## Task statement:
Leaving out every image, restate all the records word for word.

+++

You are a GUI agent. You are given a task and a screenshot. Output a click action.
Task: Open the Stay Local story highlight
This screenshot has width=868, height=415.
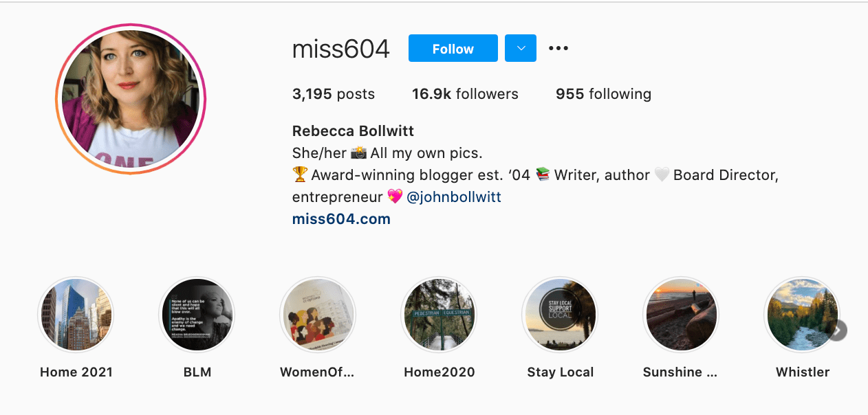560,315
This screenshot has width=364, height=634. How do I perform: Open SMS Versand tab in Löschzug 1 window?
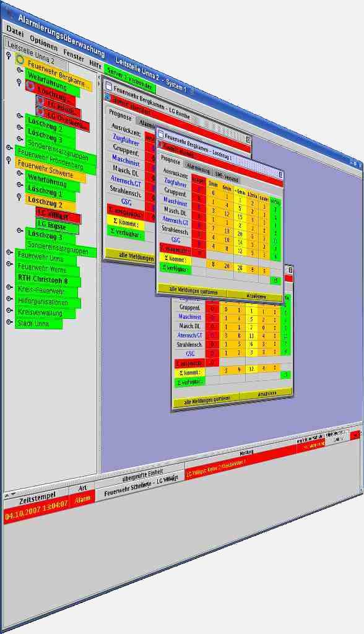pyautogui.click(x=227, y=176)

+++

## Task output:
You are a GUI agent. You are given a task and a screenshot. Output a click action.
Task: Open the Stay Local story highlight
This screenshot has width=868, height=415.
560,315
This screenshot has width=364, height=634. How do I perform: Open SMS Versand tab in Löschzug 1 window?
pyautogui.click(x=227, y=176)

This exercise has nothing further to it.